··· MATERIAL SUPPLIED ···

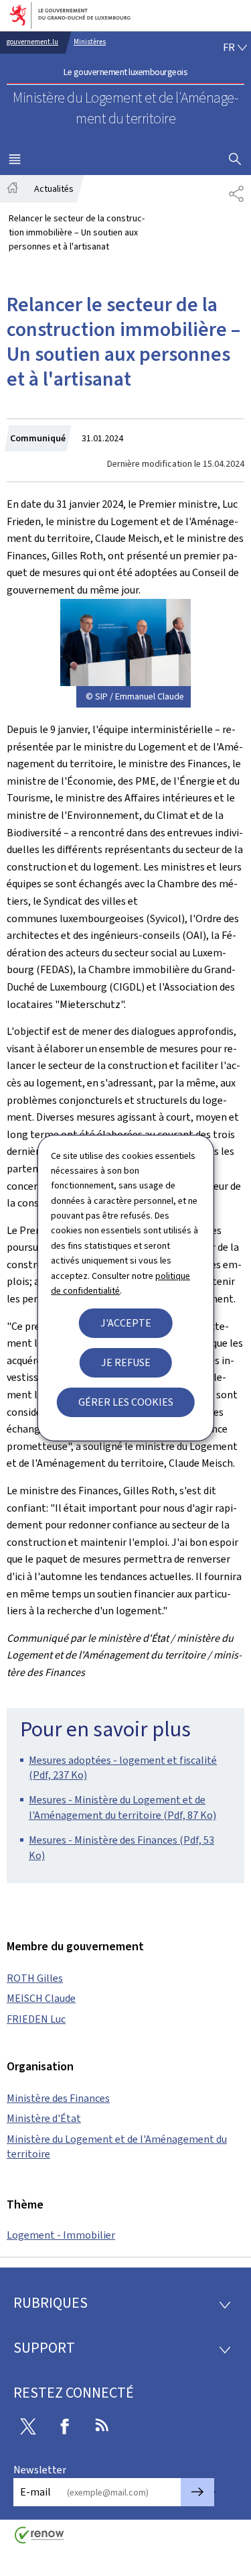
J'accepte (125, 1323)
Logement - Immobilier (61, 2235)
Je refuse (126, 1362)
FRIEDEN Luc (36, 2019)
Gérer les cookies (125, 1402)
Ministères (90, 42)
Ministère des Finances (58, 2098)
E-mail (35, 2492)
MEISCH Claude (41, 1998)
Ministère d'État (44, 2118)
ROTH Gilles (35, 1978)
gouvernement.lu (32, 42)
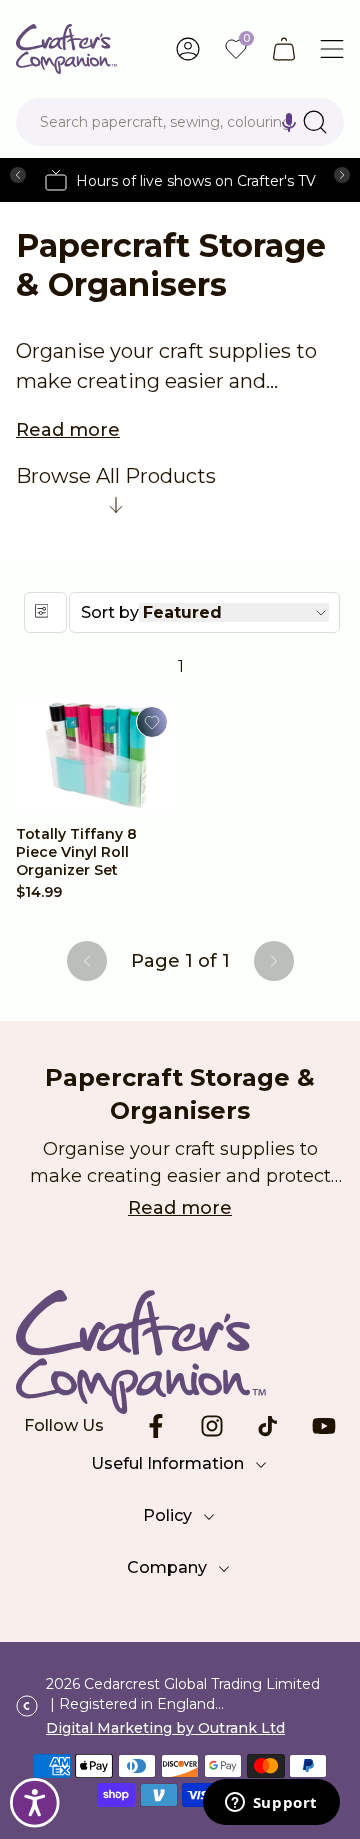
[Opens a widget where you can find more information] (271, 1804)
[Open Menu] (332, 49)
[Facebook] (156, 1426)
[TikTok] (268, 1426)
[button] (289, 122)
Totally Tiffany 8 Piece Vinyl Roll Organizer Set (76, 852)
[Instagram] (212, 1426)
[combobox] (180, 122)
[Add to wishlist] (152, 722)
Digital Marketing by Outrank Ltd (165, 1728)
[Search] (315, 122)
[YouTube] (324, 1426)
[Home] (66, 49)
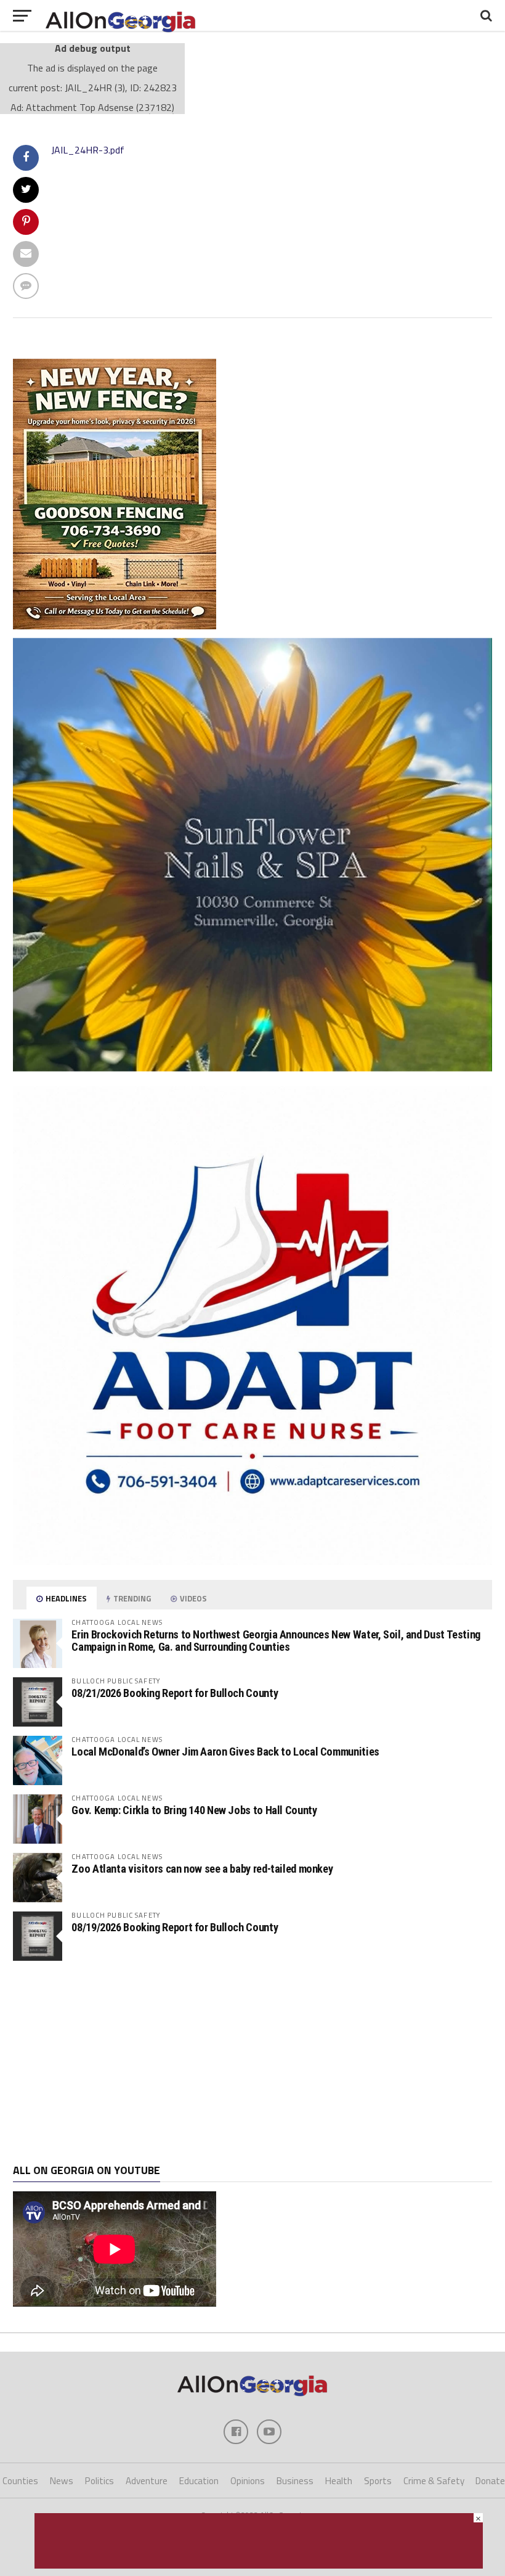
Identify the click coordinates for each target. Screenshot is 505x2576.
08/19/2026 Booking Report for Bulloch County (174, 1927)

···
··· MATERIAL SUPPLIED ···

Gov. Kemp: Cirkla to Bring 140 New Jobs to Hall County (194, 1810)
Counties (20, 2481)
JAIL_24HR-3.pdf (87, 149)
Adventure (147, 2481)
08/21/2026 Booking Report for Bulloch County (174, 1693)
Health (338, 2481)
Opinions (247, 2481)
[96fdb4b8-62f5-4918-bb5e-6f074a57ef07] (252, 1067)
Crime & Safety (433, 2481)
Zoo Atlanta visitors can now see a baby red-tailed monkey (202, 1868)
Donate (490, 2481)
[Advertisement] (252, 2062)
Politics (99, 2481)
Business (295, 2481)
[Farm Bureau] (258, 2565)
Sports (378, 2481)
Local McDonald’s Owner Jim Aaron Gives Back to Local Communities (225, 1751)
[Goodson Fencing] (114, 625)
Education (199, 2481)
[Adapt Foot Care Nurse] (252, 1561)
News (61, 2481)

···
··· MATERIAL SUPPLIED ···

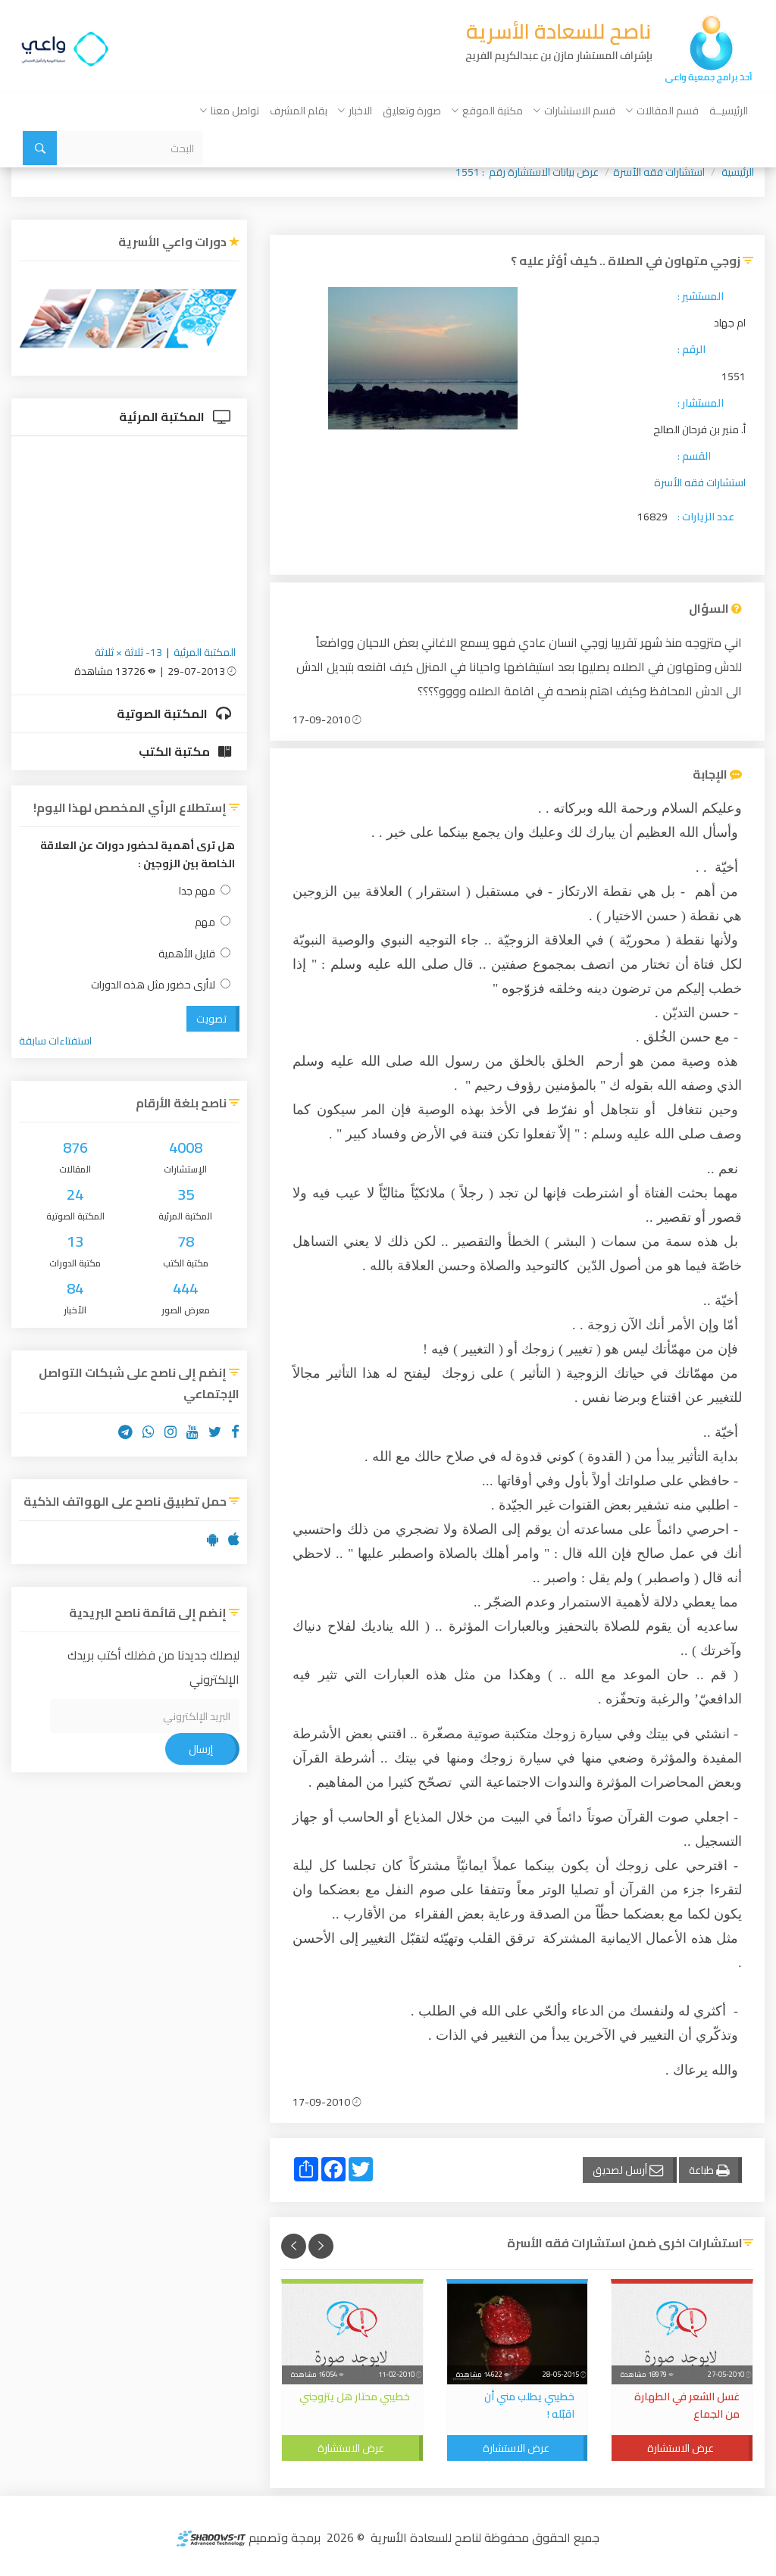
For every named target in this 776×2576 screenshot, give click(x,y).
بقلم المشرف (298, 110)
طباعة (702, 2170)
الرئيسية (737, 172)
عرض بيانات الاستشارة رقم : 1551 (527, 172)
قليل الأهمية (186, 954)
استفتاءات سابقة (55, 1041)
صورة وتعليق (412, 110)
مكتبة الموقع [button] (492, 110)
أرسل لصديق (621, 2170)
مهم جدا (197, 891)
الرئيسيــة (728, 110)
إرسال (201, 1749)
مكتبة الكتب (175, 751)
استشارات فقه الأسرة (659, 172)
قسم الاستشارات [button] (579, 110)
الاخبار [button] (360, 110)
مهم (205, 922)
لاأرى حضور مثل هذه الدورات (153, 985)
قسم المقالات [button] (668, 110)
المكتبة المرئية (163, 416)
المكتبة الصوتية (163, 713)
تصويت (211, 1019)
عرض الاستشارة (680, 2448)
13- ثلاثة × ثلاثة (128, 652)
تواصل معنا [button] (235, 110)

···

### AIM OF THE EXERCISE
In the records above, find each line that holds the word "Report"; copy all such lines.

### YOUR SOLUTION
08/19/2026 Booking Report for Bulloch County (174, 1927)
08/21/2026 Booking Report for Bulloch County (174, 1693)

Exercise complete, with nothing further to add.